**WORK TO COMPLETE**
List in full each row below that contains the word "green".

─── ENTRIES SUPPLIED

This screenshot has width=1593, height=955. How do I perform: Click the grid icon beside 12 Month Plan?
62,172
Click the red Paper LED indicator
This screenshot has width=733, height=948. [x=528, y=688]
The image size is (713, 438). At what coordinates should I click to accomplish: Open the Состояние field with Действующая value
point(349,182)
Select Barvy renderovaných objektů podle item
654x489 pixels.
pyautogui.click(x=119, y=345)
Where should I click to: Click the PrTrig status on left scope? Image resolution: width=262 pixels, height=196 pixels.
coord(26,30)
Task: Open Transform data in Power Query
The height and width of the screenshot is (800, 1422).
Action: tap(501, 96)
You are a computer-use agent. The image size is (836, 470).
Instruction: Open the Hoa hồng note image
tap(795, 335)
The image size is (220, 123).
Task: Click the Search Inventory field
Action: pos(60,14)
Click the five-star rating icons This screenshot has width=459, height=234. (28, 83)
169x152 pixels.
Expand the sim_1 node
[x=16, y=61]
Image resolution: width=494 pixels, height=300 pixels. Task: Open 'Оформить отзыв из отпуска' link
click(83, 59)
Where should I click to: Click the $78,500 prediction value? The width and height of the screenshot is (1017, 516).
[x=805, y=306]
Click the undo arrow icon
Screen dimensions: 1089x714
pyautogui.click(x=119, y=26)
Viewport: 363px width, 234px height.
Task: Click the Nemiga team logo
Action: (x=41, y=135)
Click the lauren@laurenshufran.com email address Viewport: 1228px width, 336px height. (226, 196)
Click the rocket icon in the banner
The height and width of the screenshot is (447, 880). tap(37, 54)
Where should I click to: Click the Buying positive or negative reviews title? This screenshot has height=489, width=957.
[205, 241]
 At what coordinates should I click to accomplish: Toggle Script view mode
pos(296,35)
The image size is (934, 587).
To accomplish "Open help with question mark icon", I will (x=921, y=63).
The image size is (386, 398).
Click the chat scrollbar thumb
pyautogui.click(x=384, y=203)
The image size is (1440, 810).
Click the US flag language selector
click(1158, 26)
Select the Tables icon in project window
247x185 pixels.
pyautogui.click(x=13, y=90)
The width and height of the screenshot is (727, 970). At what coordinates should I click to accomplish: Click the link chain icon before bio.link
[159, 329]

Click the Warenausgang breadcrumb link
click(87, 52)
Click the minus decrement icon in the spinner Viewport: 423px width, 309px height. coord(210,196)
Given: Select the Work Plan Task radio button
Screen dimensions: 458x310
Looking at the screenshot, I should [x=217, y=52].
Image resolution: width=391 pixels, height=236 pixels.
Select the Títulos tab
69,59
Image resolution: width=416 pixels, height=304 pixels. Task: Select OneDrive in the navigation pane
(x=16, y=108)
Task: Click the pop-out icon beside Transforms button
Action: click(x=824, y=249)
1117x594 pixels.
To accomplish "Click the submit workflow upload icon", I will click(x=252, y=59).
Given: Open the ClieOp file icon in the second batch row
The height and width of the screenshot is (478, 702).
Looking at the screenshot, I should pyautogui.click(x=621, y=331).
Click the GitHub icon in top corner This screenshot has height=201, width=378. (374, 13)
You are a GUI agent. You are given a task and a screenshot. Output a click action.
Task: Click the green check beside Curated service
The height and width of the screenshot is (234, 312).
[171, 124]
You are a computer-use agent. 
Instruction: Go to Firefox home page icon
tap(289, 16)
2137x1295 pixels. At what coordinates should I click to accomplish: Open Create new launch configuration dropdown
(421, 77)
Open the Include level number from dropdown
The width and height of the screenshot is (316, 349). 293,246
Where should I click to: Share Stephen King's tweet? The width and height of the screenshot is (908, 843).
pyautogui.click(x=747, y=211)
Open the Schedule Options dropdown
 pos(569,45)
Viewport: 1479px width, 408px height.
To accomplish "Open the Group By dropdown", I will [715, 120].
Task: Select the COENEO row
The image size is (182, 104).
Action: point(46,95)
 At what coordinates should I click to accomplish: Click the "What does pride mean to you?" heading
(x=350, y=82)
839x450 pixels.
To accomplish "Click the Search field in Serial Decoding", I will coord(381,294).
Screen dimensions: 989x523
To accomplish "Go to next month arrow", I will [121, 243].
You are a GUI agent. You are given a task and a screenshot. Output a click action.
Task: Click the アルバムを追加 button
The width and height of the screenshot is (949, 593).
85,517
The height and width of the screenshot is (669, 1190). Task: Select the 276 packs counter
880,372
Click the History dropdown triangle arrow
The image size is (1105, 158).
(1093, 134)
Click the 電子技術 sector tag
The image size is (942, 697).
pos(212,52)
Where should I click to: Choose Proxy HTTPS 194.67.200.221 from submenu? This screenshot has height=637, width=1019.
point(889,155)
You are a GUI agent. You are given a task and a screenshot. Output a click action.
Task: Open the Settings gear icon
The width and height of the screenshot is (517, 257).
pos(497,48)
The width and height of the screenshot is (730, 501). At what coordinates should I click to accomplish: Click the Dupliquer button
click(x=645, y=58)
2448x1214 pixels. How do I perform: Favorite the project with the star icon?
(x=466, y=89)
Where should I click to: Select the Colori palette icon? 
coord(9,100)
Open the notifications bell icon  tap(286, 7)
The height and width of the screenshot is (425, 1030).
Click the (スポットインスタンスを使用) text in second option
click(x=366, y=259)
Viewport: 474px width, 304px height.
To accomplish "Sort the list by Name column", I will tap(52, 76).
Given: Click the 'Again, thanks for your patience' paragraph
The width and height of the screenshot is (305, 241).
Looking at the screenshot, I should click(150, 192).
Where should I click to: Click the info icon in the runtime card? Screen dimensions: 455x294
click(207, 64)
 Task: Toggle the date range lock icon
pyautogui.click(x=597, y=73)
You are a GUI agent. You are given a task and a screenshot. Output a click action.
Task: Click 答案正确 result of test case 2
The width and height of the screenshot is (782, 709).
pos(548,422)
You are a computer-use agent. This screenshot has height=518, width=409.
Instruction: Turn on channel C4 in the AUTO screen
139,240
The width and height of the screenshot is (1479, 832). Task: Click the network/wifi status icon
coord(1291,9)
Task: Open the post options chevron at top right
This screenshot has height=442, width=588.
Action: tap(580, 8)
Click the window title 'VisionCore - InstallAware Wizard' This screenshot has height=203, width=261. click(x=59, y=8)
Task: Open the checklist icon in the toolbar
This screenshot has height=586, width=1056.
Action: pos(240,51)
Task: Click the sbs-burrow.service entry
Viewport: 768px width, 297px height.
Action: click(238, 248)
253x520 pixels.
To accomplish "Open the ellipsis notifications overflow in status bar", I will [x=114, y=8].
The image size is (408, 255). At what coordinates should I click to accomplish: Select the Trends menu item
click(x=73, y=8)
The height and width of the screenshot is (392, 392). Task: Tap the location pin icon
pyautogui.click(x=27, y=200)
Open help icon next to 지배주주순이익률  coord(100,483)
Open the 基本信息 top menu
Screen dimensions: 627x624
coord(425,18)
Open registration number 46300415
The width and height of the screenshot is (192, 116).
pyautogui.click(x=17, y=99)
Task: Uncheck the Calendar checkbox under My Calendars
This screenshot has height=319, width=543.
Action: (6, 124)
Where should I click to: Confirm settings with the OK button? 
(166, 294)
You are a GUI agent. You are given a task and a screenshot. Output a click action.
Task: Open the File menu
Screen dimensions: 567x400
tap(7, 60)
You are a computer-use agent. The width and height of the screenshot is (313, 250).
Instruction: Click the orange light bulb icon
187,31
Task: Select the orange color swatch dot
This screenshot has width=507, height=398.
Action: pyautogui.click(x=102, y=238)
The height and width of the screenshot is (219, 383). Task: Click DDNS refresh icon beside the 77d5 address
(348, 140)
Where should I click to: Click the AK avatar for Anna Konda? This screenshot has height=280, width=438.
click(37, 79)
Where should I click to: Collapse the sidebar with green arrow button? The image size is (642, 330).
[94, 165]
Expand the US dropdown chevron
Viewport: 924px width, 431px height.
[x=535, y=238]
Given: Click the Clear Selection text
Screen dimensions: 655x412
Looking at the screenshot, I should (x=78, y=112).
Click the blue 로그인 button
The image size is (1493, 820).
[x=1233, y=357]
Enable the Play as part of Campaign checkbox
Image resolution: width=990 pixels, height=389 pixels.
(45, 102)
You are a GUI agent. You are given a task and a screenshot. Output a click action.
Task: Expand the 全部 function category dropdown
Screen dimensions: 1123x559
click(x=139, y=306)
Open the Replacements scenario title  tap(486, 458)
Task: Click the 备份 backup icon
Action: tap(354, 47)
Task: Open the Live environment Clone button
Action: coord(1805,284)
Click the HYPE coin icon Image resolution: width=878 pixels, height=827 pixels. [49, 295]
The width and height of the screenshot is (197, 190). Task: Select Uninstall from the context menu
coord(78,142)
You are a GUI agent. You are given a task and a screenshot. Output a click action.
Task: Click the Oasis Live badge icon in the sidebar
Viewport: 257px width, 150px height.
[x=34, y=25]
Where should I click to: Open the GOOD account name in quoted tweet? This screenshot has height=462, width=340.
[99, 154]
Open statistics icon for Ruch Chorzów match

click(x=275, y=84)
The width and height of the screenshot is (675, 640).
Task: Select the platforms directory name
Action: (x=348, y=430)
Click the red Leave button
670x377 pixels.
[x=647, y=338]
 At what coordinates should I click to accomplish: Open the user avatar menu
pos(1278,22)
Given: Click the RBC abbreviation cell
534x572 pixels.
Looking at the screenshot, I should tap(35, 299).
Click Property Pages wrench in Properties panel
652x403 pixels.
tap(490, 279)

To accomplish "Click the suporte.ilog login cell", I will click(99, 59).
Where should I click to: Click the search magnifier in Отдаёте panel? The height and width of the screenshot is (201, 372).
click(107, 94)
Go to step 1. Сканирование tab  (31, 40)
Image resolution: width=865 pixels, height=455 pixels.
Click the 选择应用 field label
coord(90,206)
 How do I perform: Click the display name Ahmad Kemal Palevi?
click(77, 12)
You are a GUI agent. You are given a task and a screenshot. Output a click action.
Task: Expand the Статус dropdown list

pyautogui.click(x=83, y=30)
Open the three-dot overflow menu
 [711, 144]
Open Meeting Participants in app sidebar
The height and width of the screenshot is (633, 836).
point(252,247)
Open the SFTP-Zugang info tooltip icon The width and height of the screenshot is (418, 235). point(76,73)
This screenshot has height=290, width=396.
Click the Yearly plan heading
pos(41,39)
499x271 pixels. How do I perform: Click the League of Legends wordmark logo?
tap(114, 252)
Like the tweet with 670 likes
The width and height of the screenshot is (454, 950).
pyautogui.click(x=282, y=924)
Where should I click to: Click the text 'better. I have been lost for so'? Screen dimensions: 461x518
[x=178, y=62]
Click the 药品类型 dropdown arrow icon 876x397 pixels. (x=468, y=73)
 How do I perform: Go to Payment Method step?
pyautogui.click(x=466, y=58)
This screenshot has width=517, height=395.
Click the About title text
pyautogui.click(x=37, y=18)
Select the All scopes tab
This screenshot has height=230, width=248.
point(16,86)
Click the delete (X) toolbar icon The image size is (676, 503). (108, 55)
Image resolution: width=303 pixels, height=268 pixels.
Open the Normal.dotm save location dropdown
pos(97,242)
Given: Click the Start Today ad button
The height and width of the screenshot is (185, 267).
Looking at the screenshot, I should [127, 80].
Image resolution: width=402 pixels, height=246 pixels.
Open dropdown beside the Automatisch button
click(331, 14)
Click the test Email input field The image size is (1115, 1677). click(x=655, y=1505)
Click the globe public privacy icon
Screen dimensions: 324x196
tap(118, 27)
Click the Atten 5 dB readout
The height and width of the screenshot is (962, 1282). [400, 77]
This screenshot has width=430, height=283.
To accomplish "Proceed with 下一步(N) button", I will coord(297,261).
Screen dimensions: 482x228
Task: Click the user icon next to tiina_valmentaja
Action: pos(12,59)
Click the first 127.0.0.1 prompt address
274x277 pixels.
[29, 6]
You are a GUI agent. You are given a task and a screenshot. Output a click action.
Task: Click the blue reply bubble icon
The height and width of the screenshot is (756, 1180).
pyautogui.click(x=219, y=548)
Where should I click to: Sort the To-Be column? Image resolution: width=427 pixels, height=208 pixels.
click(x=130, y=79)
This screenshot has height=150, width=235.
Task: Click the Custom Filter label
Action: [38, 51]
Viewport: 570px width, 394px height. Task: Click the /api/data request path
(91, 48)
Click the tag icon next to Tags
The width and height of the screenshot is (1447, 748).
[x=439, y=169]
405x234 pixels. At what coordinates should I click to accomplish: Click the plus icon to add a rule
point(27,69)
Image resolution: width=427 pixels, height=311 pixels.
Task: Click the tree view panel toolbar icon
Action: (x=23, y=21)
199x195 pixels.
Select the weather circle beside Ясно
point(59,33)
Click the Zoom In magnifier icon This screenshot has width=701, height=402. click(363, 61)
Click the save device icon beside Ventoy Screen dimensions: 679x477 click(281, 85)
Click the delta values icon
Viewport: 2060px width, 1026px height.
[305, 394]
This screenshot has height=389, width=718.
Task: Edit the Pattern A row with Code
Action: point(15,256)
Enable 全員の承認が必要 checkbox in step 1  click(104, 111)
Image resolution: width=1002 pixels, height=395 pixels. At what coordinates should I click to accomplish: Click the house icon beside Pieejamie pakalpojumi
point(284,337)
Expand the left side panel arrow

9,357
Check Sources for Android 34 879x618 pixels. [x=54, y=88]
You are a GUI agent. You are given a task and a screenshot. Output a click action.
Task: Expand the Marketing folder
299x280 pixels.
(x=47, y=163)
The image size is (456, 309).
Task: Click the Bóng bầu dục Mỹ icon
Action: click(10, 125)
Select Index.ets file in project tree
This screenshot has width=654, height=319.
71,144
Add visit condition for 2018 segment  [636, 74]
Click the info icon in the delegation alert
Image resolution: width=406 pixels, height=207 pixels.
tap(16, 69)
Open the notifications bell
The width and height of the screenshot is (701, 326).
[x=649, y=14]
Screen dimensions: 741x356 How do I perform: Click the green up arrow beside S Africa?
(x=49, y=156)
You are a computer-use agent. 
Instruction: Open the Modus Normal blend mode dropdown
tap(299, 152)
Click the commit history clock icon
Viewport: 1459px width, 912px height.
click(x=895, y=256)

──────

**TASK RESULT**
Task: Click the green check beside Curated service
Where should I click to: Collapse the sidebar with green arrow button? The image size is (642, 330).
Screen dimensions: 741x356 How do I perform: Click the green up arrow beside S Africa?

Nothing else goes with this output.